Aim of the exercise: Recast the material from the line with "Click the edit pencil icon in row 1" to the line with "Viewport: 1568px width, 680px" as a Markdown table with the columns Row and Text, one numbered row per line. Skip blank lines and leave the pictures out.

Material provided:
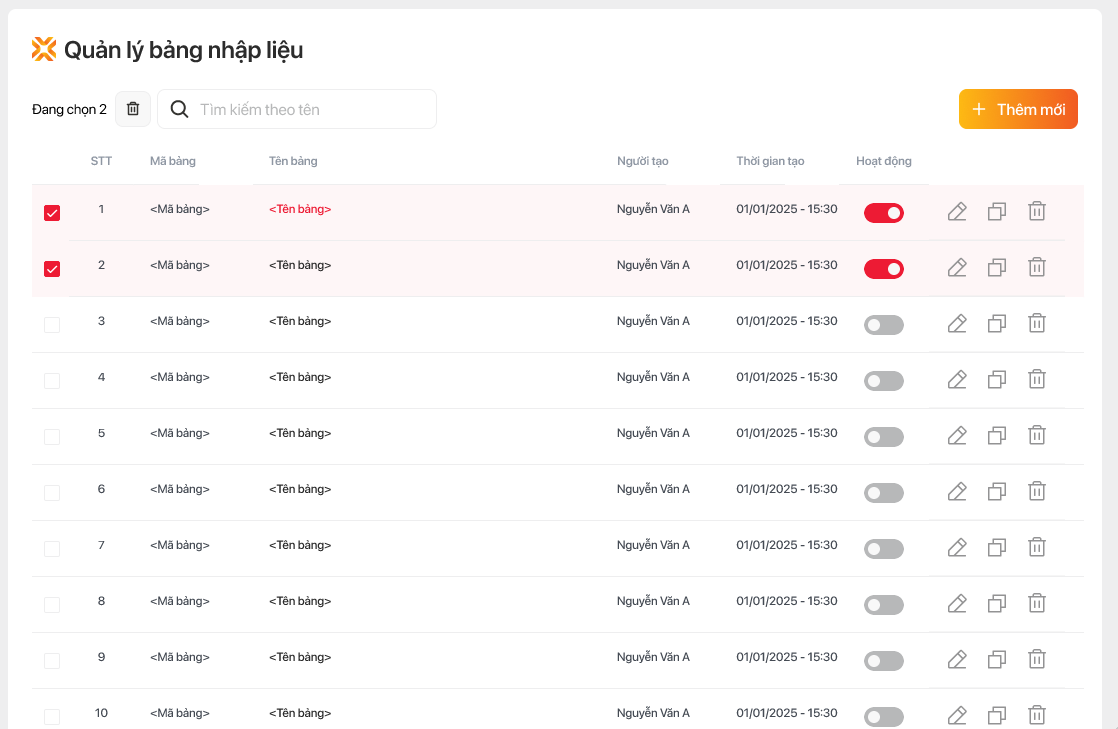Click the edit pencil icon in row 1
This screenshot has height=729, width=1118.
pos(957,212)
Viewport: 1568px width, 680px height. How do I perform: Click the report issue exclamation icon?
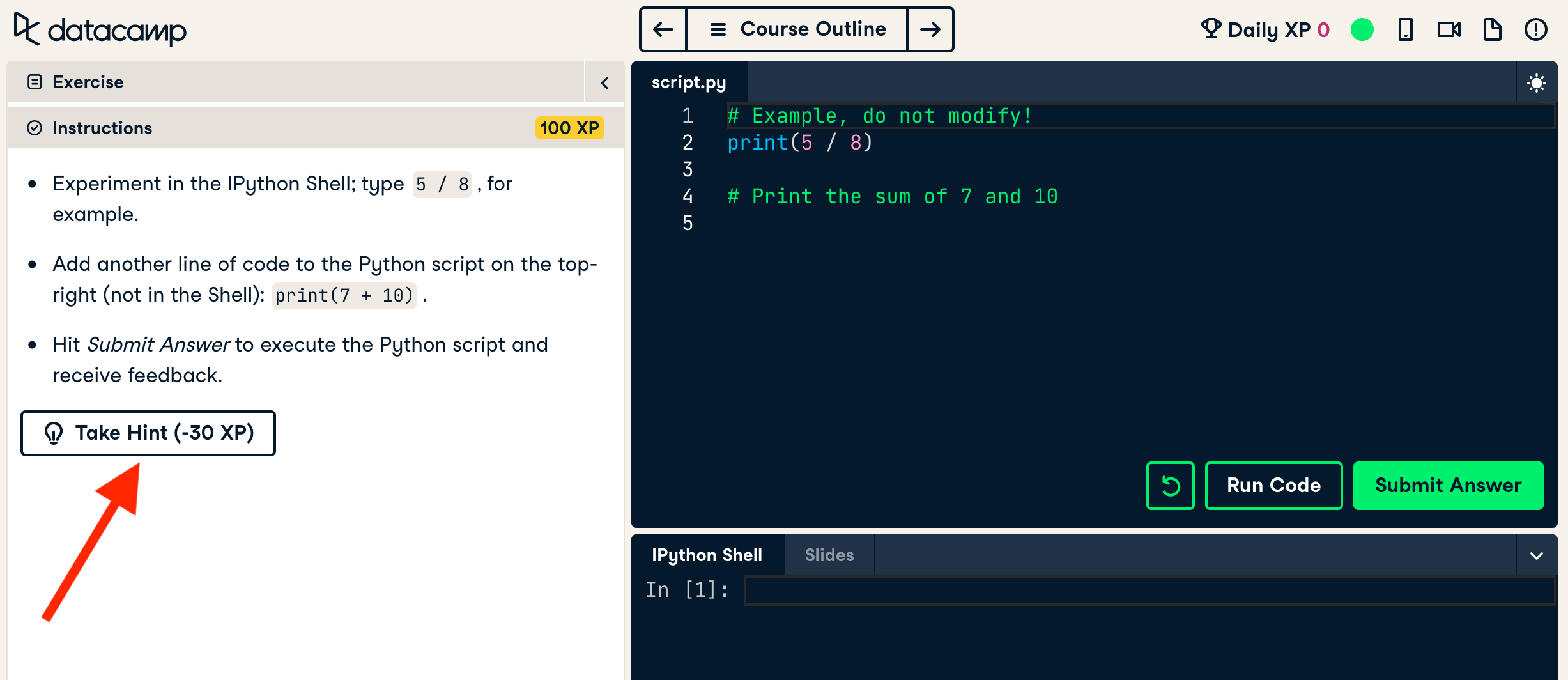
* * *
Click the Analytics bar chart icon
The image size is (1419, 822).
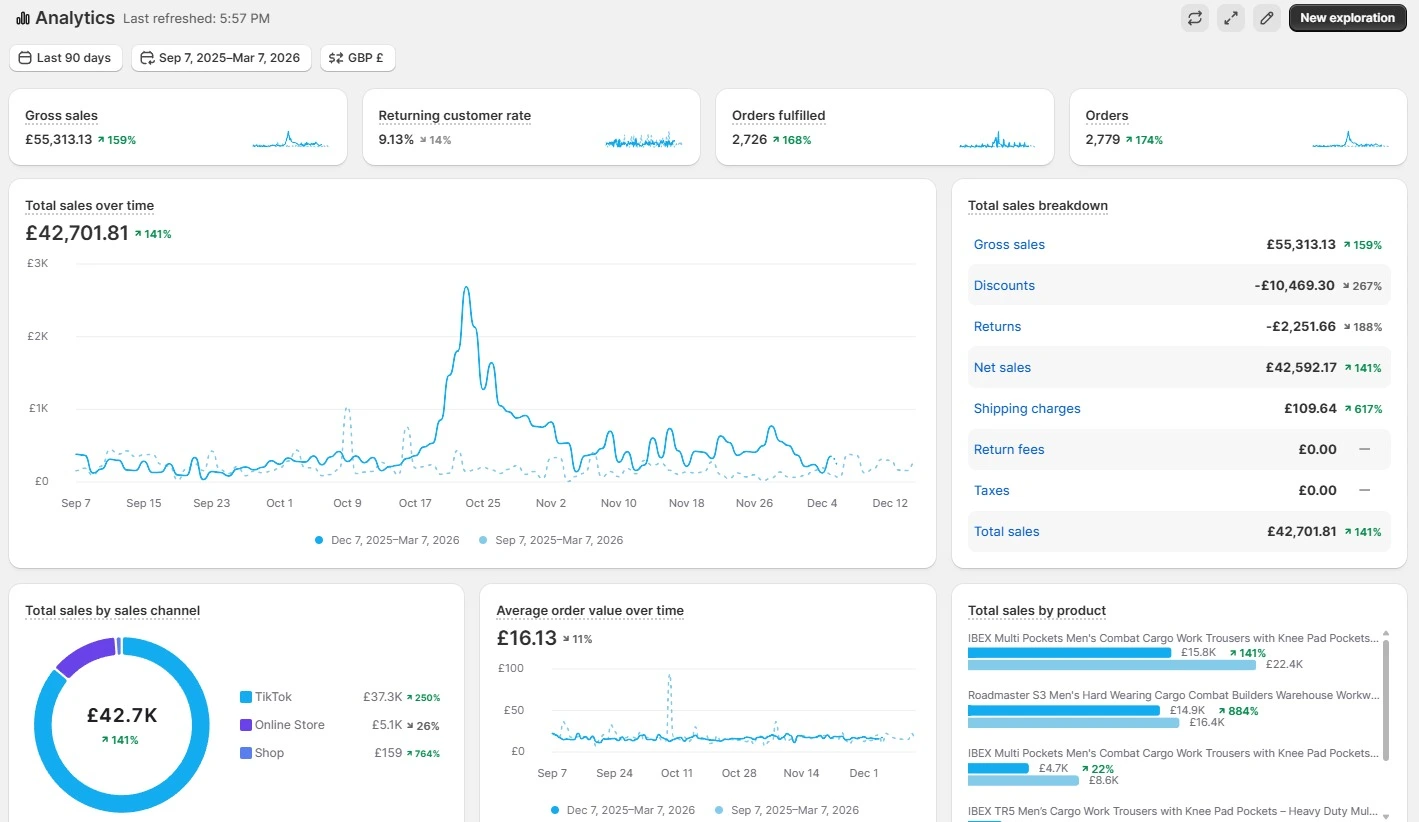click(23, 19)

Result of this exercise:
| Row | Text |
|---|---|
| 1 | Click the edit pencil icon in row 1 |
| 2 | This screenshot has height=729, width=1118. |
| 3 | pos(957,212) |
| 4 | Viewport: 1568px width, 680px height. How do I perform: Click the report issue exclamation icon? |